**What the task asks**
Reproduce the investing text word for word from "This investment methodology" to "making bad decisions.".

**Selection**
==========

Ideally, your investments will be divided into groups, with a certain percentage of your total investment allocation going to each group. For example, you may have chosen to invest in stocks, real estate, precious metals and cryptocurrency. You may be investing 50% in stocks, 25% in real estate, 20% in precious metals and 5% in cryptocurrency. Obviously, the percentage allocated to each group you choose will be determined based upon your risk tolerance.

Dollar-Cost Averaging

Many wise investors use “dollar-cost averaging” as a part of their investment decision process. Dollar-cost averaging is simply dividing up the amount of money you have to invest over a longer time frame. For example, let’s say you have $1,200 to invest in the year 2021. Then each month, you will invest $100 ($1,200/12 months = $100/mo.). Your $1,200 investment would then be dollar-cost averaged over a one-year period.

This investment methodology means that you invest the same amount of money each week or month, no matter if the market goes higher or lower. Dollar-cost averaging takes the emotion out of the investment decision process and simplified investing. It also prevents investors from making bad decisions.

==========

**Data extract**
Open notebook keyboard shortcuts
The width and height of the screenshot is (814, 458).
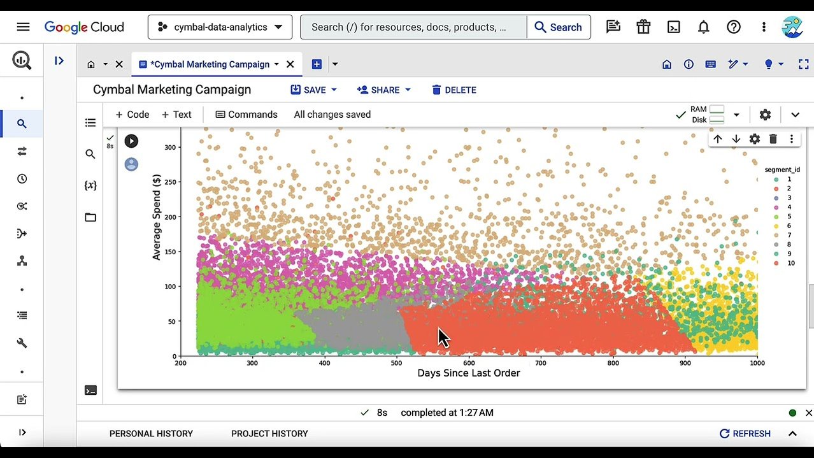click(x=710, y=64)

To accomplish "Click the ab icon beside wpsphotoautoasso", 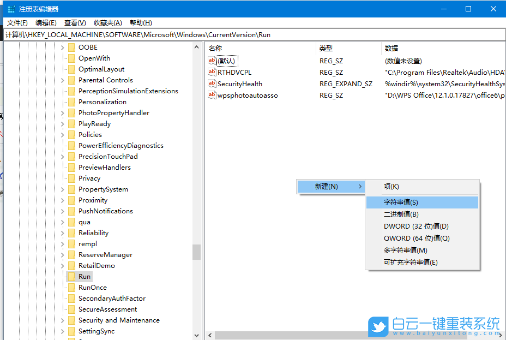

==========

**Task output**
This investment methodology means that you invest the same amount of money each week or month, no matter if the market goes higher or lower. Dollar-cost averaging takes the emotion out of the investment decision process and simplified investing. It also prevents investors from making bad decisions.